Word and element pointing entries:

* Begin *

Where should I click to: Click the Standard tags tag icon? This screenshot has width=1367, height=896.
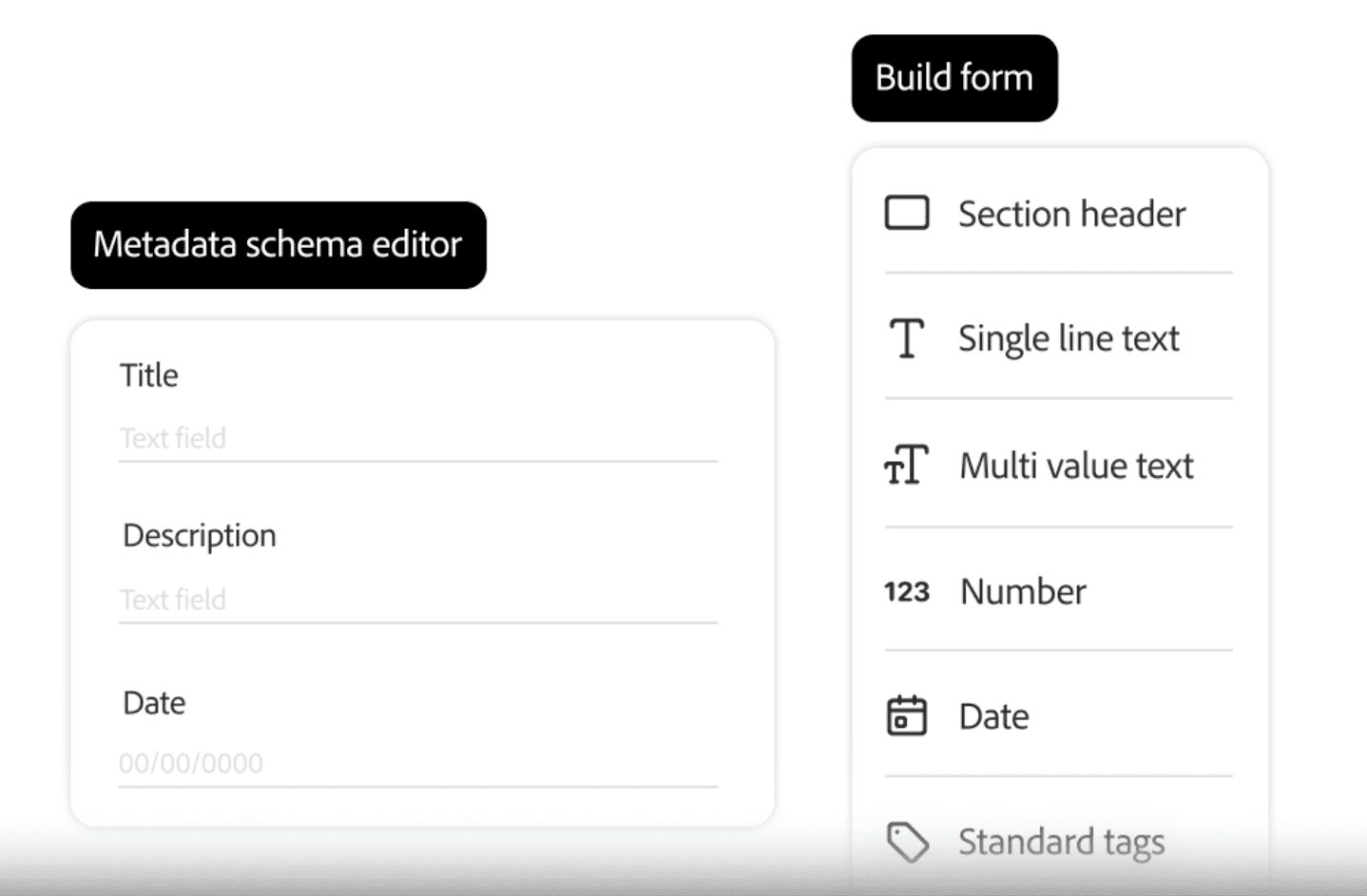907,842
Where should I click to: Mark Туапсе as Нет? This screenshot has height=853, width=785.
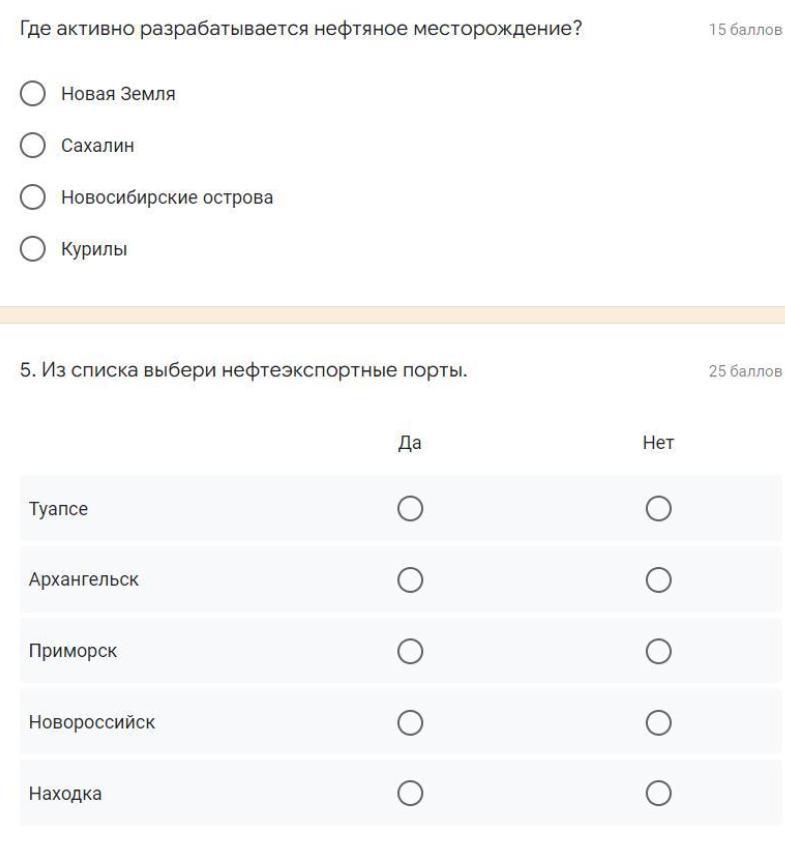(x=657, y=509)
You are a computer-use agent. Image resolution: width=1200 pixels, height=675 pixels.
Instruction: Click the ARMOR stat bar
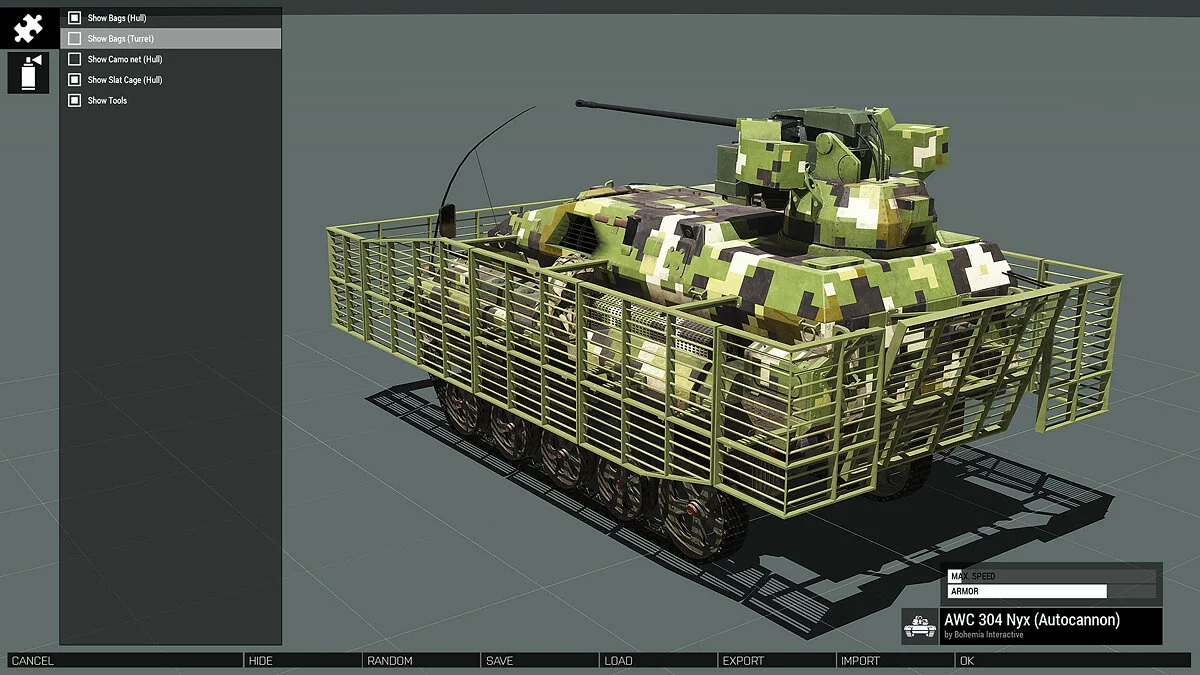(1025, 591)
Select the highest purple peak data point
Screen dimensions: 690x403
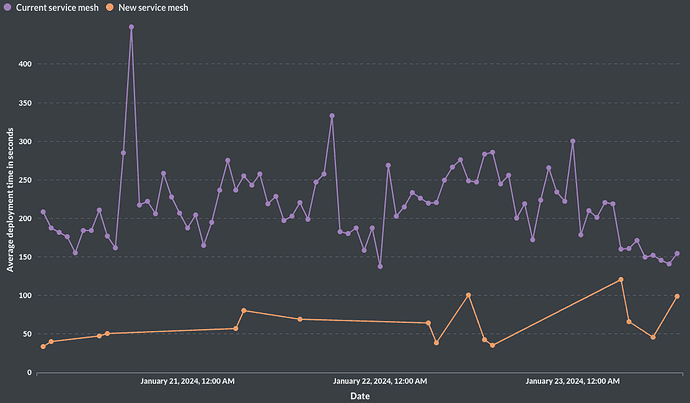[131, 27]
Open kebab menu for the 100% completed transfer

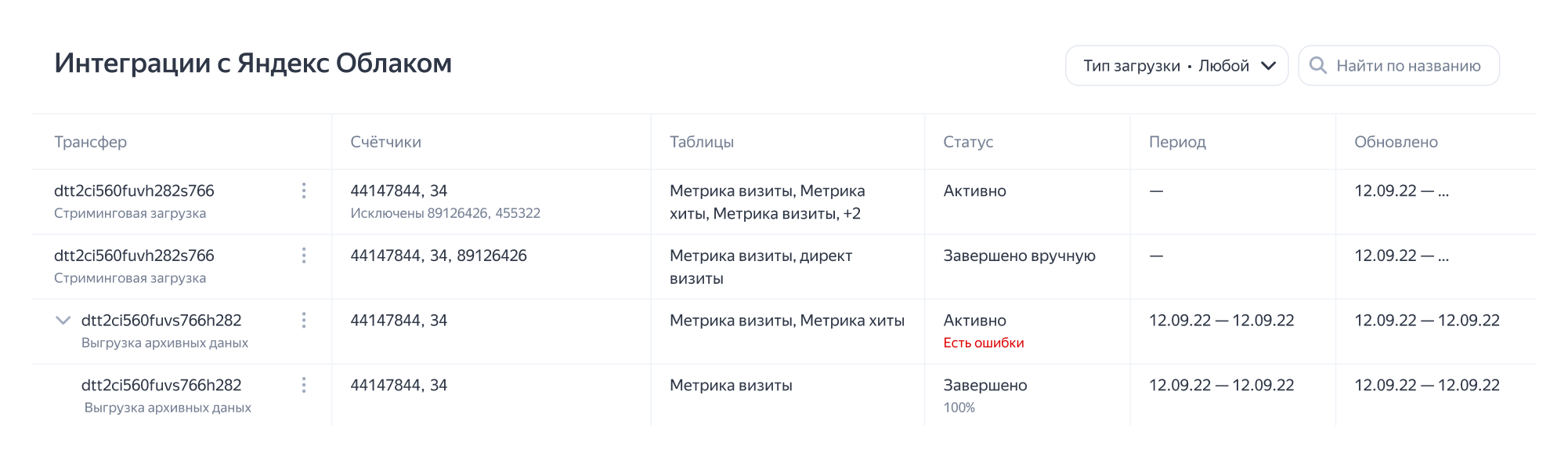pos(304,385)
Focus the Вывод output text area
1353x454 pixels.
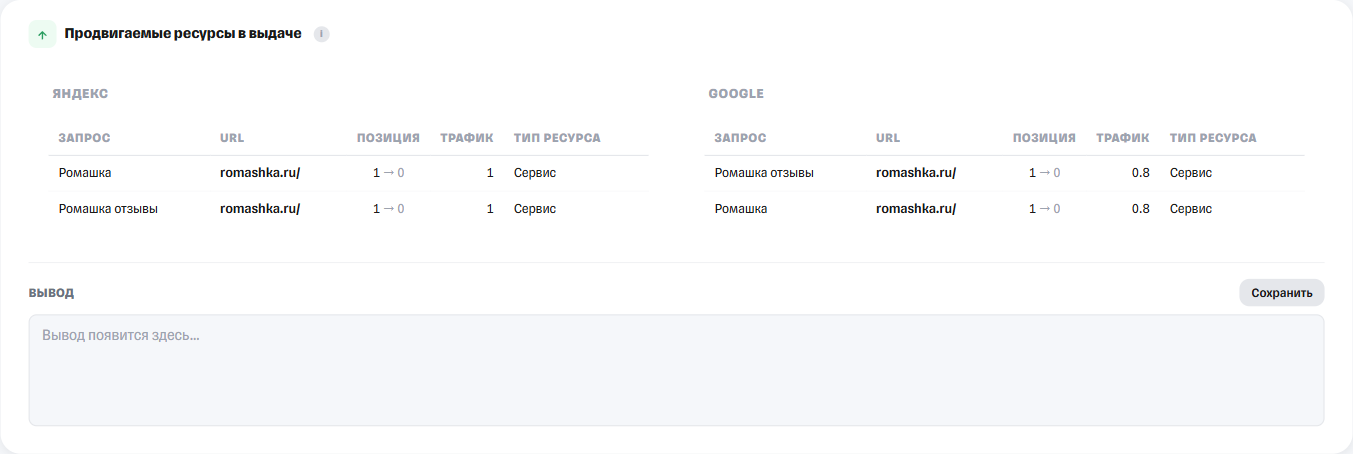[676, 370]
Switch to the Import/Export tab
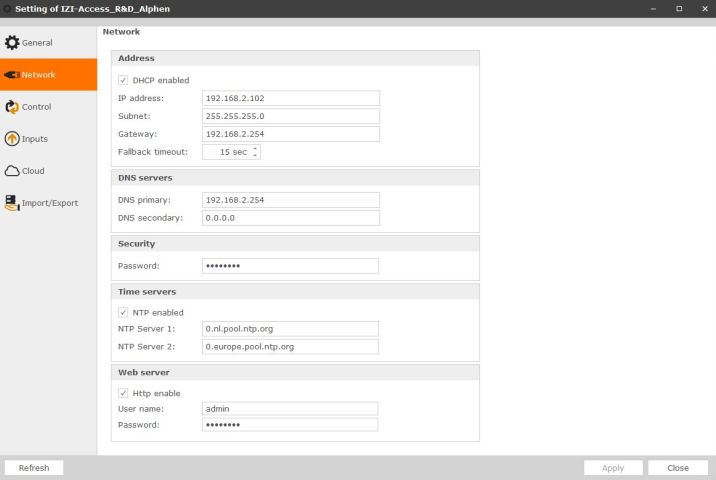Viewport: 716px width, 480px height. tap(49, 203)
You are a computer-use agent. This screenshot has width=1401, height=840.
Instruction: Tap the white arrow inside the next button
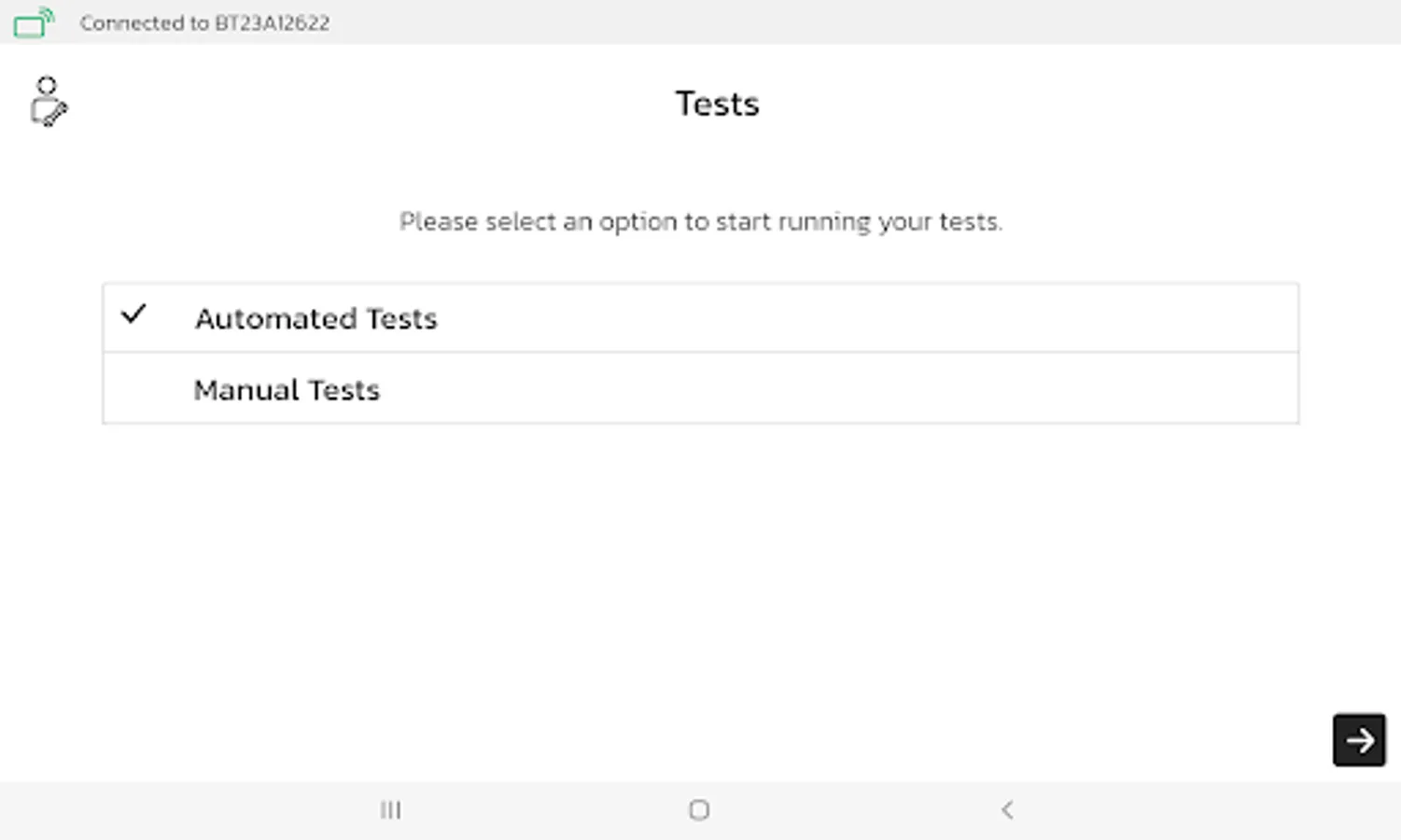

* End *

*Goal*
How many lines in the items above contain the string "pixels"? Case counts. Reply with the number alone.

*Output for this task*
2